The era of video games began rather quietly one day in August of 1972, when the first Magnavox Odyssey consoles began to show up in Magnavox stores across the United States. These primitive systems, which sold for $99 each (equal to about $550 today), soon became a hit with fun-seeking consumers. By the end of the year more than 130,000 systems had been sold -- a number that might have been higher had Magnavox not deceptively promoted the systems as compatible only with Magnavox televisions. The Video Game Console Library offers some interesting detail on the technology behind the Odyssey:
The Odyssey has no real specs. It contained no processor or memory. The box was made up of transistors, resistors and capacitors. Odyssey used cards that contained pin outs to change game settings. Plastic overlays that could be placed over the TV screen created graphics and color, but the actual display consisted of white squares (paddle and ball) on an all-black background. The Odyssey originally came with six game cards and a 36-page user manual for the 12 additional games offered for the system.
Imagine that -- you had to put plastic sheets on your TV screen just to have a background! Despite these limitations, the Odyssey continued to sell respectably well. By the end of its initial production run in 1975, Magnavox had sold about 330,000 Odyssey systems.
The video game era was only getting started, though. Shortly before Magnavox released its Odyssey to the public, the company distributed a few units for demonstrations.
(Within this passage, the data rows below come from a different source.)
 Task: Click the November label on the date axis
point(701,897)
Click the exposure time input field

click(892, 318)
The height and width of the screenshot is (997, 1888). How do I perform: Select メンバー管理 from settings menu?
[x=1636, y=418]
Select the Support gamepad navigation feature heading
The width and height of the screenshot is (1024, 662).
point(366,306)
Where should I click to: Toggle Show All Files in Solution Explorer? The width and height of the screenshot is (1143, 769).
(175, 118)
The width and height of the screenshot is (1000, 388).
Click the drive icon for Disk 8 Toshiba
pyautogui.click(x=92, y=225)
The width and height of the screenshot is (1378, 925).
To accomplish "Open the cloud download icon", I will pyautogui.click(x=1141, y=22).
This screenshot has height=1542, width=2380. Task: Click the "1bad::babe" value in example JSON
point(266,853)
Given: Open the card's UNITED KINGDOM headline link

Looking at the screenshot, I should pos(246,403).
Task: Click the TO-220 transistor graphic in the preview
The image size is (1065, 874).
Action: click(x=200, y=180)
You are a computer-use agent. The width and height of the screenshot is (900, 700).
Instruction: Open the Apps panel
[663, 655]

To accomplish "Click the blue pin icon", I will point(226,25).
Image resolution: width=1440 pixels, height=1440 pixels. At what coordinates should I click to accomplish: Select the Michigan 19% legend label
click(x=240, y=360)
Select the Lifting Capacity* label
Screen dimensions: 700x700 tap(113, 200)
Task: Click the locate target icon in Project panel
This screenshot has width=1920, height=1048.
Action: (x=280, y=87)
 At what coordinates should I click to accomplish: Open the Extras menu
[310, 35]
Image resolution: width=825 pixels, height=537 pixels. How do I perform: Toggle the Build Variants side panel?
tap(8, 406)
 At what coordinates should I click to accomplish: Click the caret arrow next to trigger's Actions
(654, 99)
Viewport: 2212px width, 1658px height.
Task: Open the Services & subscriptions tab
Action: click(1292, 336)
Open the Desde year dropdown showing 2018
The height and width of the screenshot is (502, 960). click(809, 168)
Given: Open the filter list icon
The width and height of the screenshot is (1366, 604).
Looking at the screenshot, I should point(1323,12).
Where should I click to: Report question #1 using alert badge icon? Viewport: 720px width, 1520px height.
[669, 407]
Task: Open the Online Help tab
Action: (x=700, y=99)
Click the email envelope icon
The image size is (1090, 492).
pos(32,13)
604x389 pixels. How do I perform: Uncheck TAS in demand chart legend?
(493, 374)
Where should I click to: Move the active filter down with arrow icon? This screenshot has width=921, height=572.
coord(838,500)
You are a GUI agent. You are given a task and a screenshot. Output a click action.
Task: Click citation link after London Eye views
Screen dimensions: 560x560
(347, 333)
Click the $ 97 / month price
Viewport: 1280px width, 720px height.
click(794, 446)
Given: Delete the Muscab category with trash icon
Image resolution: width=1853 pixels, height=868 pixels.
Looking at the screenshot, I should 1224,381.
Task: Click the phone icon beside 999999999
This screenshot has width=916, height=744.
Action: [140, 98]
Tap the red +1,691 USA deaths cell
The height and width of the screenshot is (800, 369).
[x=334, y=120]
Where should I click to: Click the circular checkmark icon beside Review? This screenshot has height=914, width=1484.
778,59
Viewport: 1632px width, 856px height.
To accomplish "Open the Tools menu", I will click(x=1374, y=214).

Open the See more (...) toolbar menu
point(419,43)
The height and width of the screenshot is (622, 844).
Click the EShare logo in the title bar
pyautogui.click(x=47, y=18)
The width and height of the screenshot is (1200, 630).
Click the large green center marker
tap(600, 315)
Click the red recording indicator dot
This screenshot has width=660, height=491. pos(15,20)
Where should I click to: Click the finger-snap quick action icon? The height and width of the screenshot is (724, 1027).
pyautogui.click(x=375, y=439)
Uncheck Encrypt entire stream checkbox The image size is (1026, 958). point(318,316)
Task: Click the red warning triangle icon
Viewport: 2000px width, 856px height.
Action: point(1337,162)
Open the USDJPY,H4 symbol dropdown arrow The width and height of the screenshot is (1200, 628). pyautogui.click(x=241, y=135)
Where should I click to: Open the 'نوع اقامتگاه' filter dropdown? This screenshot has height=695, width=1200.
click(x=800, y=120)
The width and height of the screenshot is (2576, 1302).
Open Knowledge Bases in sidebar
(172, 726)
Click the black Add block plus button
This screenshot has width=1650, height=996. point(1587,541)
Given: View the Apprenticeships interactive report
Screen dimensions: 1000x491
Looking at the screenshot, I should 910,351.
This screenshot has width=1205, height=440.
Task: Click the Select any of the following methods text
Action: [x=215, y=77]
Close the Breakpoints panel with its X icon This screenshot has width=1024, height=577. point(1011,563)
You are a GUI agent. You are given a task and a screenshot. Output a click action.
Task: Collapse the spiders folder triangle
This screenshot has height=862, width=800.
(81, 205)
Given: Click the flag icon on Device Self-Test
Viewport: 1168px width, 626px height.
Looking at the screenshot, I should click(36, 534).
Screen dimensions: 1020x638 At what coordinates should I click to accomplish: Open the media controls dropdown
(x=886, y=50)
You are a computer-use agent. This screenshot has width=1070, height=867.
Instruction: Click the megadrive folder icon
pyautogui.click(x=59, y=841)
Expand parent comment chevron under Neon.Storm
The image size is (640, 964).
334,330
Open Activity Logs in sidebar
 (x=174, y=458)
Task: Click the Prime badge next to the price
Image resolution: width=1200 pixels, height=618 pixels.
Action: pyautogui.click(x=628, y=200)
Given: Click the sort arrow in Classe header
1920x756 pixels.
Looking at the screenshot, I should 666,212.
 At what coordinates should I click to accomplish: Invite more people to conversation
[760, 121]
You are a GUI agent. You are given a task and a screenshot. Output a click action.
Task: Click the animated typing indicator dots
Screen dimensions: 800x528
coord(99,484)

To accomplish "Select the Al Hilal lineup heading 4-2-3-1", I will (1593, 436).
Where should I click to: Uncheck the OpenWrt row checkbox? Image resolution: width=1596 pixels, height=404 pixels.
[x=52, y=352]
It was in May of 1972 that Nolan Bushnell happened across one of these demonstrations in Burlingame, Calif.
That chance occurrence led to the creation of Atari a month later -- and to the first lawsuit in video game history, which Magnavox filed against Atari and its partners in 1974 after discovering similarities between its patented table-tennis Odyssey game and Atari's Pong, which had become the video game industry's first true hit. Atari avoided legal damages by signing a licensing agreement, but Magnavox would sue many other early video game developers over table-tennis game infringements. Between awards and patent-licensing fees, Magnavox eventually earned nearly $100 million from the table-tennis game -- much more than it ever made from sales of the original Odyssey.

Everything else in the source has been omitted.